Había un matrimonio con un hijo de doce años, que tenía un burro. Decidieron viajar para conocer mundo, tanto los lugares como las culturas y las personas. Así, un domingo muy temprano, salieron de Guadalajara.
Al pasar por el primer pueblo, los circunstantes comentaban moviendo la cabeza:

-Mira ese chico mal educado; él arriba del burro y los pobres padres, ya grandes, caminando y caminando.
Para evitar los reproches negativos en contra de su hijo, lo bajaron del asno y se subió el esposo. Al llegar al segundo poblado, la gente murmuraba.

-Ah que tipo tan sinvergüenza; deja que la criatura y la pobre mujer tiren del burro, mientras él va muy cómodo encima del asno.

Tomaron la decisión de que ella subiera al burro, mientras padre e hijo tiraban jalaban la soga. Al pasar por la tercera aldea, la gente decía con sarcasmo:

-Pobre hombre, después de trabajar todo el día, debe llevar a la mujer sobre el burro. Pobre hijo; ¿qué le espera con esa madre sin alma?

Se pusieron de acuerdo y decidieron subir los tres al burro para continuar su peregrinaje. Al llegar al pueblo siguiente, escucharon que los pobladores reclamaban:

-Son unas bestias, más bestias que el burro que los lleva, ¡van a partirle la columna!

Resolvieron bajarse los tres y caminar junto al animal. Pero al pasar por el pueblo siguiente no podían creer el unánime comentario:

-Mira a esos tres idiotas. Caminan, cuando tienen un burro que podría llevarlos…

Entonces la mujer preguntó con ironía:

-¿Ustedes creen que si ahora nosotros cargamos al burros, nos dejaran de criticar?

Siempre que hagamos algo, sea bueno o sea malo, vamos a ser criticados por los demás, especialmente por quienes sufren complejo de inferioridad o tienen baja autoestima.

Por eso, tratándose de salvaguardar la esencia del Evangelio, San Pablo no cedía delante de los súper apóstoles y llegó a declarar que si procurara agradar a los hombres ya no sería de Cristo Jesús.

Pero así como no hay que ceder ante las críticas de los envidiosos, tampoco conviene dejarse seducir por las adulaciones de los mentirosos, que nos halagan con alabanzas, desde el pináculo del templo.

El punto de equilibrio radica en actuar de acuerdo a la conciencia formada por los criterios y valores del Evangelio, según el atrevido reto del Apóstol: Que cada uno se atenga a su propia conciencia. Sí, que cada uno se atenga a su propia conciencia.

Quienes se afanan en complacer a los demás, nunca lo van a lograr. El camino comienza con agradarse a sí mismo, sabiendo que se está haciendo lo bueno y lo mejor que es posible. La estrategia radica en actuar conforme a la propia conciencia, teniendo en mente que la conciencia de otros podría ser diferente a la nuestra.

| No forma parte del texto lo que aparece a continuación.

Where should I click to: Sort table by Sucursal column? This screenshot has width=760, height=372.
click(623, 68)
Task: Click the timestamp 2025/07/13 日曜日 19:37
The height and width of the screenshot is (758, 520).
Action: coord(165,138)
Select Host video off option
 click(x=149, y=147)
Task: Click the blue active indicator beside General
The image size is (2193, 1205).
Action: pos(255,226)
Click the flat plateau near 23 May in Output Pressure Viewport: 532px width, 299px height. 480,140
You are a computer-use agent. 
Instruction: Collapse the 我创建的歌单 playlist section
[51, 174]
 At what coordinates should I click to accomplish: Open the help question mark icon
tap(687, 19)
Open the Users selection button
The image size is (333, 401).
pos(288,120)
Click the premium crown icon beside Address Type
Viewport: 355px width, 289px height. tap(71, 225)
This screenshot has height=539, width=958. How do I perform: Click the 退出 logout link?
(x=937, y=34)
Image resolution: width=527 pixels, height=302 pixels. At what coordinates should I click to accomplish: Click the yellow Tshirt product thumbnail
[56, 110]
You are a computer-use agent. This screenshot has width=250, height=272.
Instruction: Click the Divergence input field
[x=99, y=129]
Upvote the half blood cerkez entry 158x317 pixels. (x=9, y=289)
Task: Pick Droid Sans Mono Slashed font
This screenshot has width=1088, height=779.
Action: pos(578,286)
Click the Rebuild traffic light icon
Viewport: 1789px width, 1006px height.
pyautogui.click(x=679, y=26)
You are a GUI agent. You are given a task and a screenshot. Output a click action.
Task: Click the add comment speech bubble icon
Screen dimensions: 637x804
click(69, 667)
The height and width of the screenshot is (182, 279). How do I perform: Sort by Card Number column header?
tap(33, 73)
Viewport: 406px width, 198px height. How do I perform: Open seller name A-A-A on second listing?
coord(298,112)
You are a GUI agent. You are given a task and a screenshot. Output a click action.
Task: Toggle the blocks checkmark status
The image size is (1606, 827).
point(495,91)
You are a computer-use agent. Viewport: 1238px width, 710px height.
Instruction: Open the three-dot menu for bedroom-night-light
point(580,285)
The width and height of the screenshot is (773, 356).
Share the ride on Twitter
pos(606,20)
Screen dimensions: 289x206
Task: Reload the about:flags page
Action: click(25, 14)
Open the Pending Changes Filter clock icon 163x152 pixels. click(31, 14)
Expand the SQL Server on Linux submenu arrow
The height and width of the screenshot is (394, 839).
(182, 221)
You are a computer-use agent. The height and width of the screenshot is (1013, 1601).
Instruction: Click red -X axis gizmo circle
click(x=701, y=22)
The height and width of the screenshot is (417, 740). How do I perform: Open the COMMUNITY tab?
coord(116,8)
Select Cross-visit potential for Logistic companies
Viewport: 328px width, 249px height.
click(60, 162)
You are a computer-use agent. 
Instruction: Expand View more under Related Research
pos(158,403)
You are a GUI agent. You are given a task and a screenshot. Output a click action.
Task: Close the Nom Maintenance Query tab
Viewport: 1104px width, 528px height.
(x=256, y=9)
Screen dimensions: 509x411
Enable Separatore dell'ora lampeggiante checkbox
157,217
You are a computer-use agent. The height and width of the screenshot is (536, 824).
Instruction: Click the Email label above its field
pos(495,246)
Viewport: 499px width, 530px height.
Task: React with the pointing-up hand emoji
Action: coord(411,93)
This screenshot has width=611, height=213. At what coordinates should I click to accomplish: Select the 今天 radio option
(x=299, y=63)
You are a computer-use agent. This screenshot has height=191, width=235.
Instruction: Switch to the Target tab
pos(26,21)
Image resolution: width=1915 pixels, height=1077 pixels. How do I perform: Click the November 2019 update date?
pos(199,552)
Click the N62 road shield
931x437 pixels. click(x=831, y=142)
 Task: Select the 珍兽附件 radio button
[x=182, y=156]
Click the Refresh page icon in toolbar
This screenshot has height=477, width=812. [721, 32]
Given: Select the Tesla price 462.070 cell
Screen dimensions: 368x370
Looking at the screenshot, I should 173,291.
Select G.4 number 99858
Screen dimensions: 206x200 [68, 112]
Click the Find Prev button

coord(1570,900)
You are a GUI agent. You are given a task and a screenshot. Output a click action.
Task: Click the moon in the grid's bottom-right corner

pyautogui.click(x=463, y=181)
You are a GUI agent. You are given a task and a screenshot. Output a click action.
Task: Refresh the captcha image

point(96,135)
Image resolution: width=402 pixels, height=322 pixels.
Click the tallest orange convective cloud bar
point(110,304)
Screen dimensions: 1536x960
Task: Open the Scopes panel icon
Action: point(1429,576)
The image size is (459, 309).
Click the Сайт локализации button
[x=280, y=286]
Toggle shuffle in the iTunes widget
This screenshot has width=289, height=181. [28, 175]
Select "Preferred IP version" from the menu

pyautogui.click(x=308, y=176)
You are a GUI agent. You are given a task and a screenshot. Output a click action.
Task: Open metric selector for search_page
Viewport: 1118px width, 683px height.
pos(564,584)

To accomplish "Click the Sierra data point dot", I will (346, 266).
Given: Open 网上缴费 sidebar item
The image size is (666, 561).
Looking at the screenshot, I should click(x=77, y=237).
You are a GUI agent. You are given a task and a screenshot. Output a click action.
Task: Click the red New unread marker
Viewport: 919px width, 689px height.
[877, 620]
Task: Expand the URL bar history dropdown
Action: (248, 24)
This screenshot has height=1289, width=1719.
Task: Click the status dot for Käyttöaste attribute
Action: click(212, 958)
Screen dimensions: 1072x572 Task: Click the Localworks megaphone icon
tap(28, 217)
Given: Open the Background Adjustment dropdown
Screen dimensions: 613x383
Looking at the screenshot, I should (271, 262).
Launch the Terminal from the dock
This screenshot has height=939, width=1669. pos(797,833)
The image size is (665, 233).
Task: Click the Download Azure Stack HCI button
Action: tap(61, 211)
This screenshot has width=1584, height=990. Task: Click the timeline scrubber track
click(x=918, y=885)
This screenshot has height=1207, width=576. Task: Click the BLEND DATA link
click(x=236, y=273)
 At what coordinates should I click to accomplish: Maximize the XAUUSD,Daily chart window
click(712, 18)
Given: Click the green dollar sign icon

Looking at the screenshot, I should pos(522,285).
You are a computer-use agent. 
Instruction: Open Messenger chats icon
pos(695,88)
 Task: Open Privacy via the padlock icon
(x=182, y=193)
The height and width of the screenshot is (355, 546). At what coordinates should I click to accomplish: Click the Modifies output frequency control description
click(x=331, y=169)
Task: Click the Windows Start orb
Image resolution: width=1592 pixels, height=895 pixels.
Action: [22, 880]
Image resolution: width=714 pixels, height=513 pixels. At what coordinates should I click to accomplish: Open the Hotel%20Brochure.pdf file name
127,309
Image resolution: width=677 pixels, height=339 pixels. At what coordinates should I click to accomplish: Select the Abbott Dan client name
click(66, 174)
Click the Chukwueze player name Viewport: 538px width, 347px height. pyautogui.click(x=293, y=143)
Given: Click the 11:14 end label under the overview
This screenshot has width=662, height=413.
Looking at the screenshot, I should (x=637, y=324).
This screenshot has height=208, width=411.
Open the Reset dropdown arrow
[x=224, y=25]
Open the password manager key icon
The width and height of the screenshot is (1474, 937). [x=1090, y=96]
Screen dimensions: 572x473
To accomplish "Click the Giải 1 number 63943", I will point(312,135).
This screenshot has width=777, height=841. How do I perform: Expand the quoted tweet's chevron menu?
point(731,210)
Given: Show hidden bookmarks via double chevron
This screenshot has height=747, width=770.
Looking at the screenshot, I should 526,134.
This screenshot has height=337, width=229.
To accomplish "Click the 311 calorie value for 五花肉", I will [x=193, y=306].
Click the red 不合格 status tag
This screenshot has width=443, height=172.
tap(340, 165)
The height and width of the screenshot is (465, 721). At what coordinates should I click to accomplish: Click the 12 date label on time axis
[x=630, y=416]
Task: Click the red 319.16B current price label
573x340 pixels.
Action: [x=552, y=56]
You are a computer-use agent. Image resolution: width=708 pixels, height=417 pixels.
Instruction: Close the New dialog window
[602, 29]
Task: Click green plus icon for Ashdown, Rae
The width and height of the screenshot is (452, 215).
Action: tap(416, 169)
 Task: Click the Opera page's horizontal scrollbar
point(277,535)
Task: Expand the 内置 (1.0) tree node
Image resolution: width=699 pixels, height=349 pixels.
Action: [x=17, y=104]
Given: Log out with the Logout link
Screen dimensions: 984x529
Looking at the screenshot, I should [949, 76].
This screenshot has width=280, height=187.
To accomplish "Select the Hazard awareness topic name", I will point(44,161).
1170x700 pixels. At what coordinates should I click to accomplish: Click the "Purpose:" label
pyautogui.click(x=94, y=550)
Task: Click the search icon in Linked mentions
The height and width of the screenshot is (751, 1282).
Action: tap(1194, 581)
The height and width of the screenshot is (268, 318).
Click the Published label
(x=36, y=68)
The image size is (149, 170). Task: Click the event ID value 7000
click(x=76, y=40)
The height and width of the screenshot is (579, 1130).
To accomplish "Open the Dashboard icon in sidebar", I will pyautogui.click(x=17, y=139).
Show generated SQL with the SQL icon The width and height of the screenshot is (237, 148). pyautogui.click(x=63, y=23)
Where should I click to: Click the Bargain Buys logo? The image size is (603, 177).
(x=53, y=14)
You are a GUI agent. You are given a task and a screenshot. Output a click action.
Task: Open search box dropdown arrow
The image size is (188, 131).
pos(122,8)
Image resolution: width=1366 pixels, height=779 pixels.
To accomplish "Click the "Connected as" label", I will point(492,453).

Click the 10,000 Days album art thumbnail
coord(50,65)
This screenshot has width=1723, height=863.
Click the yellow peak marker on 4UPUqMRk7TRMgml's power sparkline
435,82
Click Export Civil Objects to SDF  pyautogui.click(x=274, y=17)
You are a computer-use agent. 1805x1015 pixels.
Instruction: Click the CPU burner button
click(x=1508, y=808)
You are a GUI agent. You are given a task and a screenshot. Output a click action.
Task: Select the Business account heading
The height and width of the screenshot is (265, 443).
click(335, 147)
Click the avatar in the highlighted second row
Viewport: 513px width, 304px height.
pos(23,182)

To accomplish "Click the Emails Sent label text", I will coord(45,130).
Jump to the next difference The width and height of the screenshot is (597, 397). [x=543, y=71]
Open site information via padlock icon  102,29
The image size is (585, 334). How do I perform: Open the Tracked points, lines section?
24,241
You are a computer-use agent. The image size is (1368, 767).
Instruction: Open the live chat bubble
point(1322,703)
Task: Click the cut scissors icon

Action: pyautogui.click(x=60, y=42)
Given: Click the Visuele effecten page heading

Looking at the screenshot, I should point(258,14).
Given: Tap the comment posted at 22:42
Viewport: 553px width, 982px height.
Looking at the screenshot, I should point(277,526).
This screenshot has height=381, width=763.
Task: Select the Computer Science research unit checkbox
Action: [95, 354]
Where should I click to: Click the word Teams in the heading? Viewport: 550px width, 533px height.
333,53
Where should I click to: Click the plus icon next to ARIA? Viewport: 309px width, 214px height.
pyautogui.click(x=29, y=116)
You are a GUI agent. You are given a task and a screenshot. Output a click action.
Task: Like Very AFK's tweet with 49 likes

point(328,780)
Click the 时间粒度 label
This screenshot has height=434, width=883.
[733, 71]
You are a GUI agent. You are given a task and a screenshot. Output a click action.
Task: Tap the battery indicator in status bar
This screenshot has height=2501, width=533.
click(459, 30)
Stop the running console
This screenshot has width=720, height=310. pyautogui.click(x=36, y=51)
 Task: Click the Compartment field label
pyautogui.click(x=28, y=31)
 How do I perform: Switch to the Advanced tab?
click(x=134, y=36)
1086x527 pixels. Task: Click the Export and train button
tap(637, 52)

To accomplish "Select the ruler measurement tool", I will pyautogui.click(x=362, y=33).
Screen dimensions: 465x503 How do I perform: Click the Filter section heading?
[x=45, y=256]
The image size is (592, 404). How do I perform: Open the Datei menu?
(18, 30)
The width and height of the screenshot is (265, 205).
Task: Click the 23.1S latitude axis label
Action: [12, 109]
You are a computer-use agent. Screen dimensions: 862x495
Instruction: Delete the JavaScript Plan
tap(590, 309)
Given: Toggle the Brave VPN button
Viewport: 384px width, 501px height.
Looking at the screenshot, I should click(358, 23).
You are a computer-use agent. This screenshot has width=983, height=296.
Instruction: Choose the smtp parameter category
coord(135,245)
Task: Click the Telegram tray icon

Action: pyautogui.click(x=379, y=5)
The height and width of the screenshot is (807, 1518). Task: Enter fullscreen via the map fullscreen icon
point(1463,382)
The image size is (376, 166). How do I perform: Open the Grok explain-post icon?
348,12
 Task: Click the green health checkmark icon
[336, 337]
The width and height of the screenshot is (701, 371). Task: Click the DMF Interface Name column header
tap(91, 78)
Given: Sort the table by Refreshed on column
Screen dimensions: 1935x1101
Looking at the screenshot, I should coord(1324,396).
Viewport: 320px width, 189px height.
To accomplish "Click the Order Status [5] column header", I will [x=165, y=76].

Si estamos en paz con nuestra conciencia, no tenemos quién nos acuse, ni menos, quién nos condene.
Señor Jesús, tú no hacías acepción de personas porque vivías la verdad que nos hace libres.

Que no dependa de lo que los demás piensen o hables de mí, ni menos de lo que yo suponga que ellos piensan para seguir adelante en el viaje de la vida.

Enséñame a aceptar que no soy monedita de oro para agradar a todos; y que asumir las críticas y calumnias me ayudará a no perder piso; que no dependa, Señor, de las críticas y murmuraciones, pero tampoco busque los halagos ni me crea de los aduladores.